8:49 pm: “Today is the Bill of Rights’ anniversary: I hope you will cherish that in the fight against terrorism.”  Senator Paul speaks in general terms against Trump’s comments on barring non-American Muslims from entry into the United States, and almost links that by implication to other, more-standard counterterrorism tools and approaches.  He also calls for “Arab boots on the ground” in Syria and the Iraqi war theater to fight the Islamic State.  Uh, good luck?

8:48 pm: HAH! the debate bell is still used to cue a Presidential hopeful that their speaking time is up.

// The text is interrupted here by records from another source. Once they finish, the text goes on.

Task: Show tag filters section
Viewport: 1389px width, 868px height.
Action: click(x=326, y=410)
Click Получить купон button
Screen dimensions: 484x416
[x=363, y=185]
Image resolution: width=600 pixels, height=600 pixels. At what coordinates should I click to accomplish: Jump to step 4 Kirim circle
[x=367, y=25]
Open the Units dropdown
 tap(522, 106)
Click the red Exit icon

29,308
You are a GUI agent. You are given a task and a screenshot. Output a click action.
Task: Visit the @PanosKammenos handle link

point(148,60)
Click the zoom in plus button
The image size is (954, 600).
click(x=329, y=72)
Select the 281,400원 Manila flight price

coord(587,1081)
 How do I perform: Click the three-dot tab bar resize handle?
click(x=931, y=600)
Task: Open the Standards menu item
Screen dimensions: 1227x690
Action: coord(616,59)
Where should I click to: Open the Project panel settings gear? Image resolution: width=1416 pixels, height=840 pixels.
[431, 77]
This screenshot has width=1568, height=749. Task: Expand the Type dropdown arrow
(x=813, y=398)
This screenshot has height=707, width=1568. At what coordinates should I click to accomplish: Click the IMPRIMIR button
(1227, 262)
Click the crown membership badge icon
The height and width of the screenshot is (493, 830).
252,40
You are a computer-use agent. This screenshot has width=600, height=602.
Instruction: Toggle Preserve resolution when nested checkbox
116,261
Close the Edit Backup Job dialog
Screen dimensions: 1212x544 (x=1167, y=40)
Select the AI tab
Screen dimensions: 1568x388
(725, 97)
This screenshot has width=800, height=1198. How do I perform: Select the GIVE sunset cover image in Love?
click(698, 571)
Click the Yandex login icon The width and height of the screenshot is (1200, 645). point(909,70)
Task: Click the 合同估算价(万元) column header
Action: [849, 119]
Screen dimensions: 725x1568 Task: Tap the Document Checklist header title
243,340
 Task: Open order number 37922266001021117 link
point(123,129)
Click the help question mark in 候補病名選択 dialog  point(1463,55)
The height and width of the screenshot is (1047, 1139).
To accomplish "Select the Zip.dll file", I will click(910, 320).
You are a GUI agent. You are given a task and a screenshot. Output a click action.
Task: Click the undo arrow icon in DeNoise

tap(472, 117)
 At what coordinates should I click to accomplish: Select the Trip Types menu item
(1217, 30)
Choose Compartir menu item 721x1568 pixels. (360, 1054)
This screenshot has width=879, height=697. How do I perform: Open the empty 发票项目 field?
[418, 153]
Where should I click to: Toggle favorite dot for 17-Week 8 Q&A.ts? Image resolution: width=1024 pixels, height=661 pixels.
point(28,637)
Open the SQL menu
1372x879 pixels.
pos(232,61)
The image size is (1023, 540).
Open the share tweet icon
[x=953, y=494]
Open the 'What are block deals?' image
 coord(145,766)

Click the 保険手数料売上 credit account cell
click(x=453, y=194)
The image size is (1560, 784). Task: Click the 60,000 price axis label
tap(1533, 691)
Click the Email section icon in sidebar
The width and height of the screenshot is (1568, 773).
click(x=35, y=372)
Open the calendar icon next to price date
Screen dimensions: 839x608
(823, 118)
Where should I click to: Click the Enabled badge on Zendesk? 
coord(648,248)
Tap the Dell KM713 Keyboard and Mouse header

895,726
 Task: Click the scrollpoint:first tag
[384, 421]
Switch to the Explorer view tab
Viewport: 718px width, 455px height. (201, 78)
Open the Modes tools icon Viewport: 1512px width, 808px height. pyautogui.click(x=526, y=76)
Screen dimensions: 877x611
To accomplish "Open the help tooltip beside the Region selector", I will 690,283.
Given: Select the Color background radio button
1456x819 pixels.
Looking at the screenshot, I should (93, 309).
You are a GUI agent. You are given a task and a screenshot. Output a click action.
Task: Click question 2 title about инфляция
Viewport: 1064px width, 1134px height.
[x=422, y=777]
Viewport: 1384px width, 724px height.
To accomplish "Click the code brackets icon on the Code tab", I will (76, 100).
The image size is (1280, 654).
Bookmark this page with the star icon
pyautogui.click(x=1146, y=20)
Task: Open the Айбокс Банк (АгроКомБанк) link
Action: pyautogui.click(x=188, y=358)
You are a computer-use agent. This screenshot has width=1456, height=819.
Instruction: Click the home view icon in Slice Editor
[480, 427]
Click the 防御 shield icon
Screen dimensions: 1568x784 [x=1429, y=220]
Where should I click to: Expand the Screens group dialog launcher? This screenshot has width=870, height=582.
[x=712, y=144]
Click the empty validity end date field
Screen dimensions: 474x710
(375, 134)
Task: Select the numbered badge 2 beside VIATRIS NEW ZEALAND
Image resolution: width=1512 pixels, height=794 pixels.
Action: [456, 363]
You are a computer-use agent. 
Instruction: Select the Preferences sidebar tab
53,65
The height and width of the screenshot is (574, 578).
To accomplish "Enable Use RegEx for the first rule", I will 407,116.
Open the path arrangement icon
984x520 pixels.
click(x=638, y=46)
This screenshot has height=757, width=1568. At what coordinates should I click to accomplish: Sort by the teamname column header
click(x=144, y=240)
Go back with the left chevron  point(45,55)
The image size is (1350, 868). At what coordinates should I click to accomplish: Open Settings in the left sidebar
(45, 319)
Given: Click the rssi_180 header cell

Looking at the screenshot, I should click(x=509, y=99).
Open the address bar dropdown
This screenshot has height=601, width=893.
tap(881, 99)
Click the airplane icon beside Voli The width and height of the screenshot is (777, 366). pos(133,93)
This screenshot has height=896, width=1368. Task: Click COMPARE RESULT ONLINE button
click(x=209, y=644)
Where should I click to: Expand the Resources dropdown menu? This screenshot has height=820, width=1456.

8:45 pm-8:47 pm: A discrete singing of our national anthem: The land of the free and the home of the brave.  Many silent, hearts beating.

8:44 pm: Even just walking onstage, Senator Marco Rubio (R-FL) really is just more-interesting to look at.  Charisma is a hell of an advantage in politics.

8:43 pm: “I’m Wolf Blitzer, your moderator tonight.”  Well, folks, we’re already off to a rough start right there.  Let’s get ready to AAARRGGH!

8:34 pm: “I think we all agree that any one of these candidates here onstage would be a world better than Hillary Clinton.  Are you with me?” -Republican National Committee Chairman Reince Priebus, calling on attending and viewing Republicans to close ranks in the minutes before the last Republican Presidential Debate before the Iowa Caucus.

No, I’m definitely not with him, but it’s interesting to see the RNC Chair try to head-off criticism as much as half a year in advance as the Republican Party leadership seriously debates holding a contested convention brokered by elites–the sort of thing that used to happen 50 years ago and earlier–rather than let Donald Trump–or no one–win this primary cycle.